Incident Management - Human Factors

Human Factors

During the root cause analysis, human factors should be assessed. This text will not go into depth on human factors, but will mention a couple of poignant areas that can assist in ensuring after action root cause analysis comes to an effective conclusion, after taking into consideration all the aspects of the cause and effects of an accident/incident. James Reason (1995) conducted a study into the understanding of adverse effects – Human Factors. The following will summarise some of the major points and explain the reasoning behind human factors playing a proportionate part of any incident. The study found, major incident investigations such as Piper Alfa, Kings Cross Underground Fire, made it clear that the causes of the accidents where distributed widely within and outside the organisation. There are two types of event, active failure, an action that has immediate effects and has the likely hood to cause an accident. The second is and latent or delayed action, these events can take years to have an effect; they usually combine with triggering events then cause the accident.

Active failures

These failures are unsafe acts (errors and violations) committed by those at the "sharp end" of the system (the actual operators of machinery, supervisors of tasks). It is the people at the human-system interface whose actions can, and sometimes do, have immediate adverse consequences.

Latent failures

They are created as the result of decisions taken at the higher echelons of an organisation.
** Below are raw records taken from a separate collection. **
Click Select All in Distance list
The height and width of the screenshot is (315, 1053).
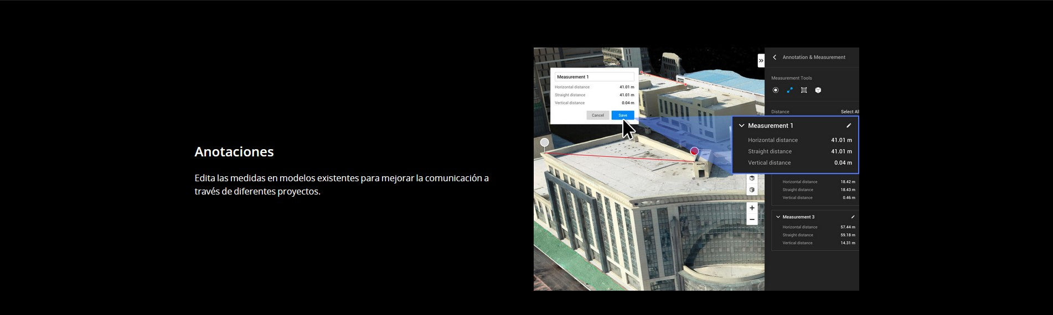(849, 112)
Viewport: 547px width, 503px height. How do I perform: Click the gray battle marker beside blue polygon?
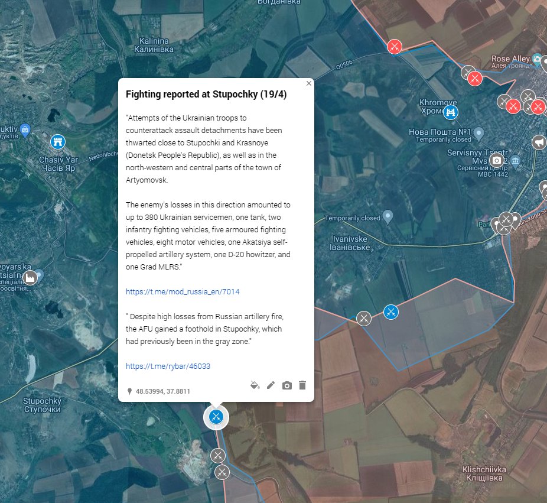[x=364, y=319]
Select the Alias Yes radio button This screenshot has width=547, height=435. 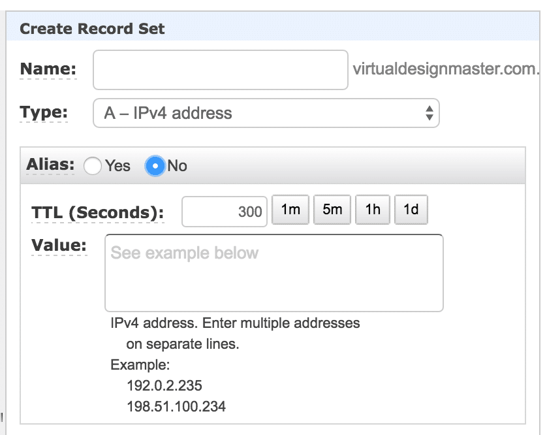93,166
There damaging consequences may lie dormant for a long time, only becoming evident when they combine with local triggering factors (for example, the spring tide, the loading difficulties at Zeebrugge harbour, etc) to breach the system's defences.

Decisions taken in the higher echelons of an organisation can trigger the events towards an accident becoming more likely, the planning, scheduling, forecasting, designing, policy making, etc, can have a slow burning effect. The actual unsafe act that commits or triggers an accident can be traced back through the organisation and the subsequent failures will be exposed, and discover the accumulation of latent failures within the system as a whole that led to the accident becoming more likely and ultimately happening.

To conclude, most incidents are not just about the actual events that happened, if human factors are studied during the investigation period, the actual chain of latent actions will be discovered. Consequently, better improvement action can be applied, and reduce the likelihood of the event happening again.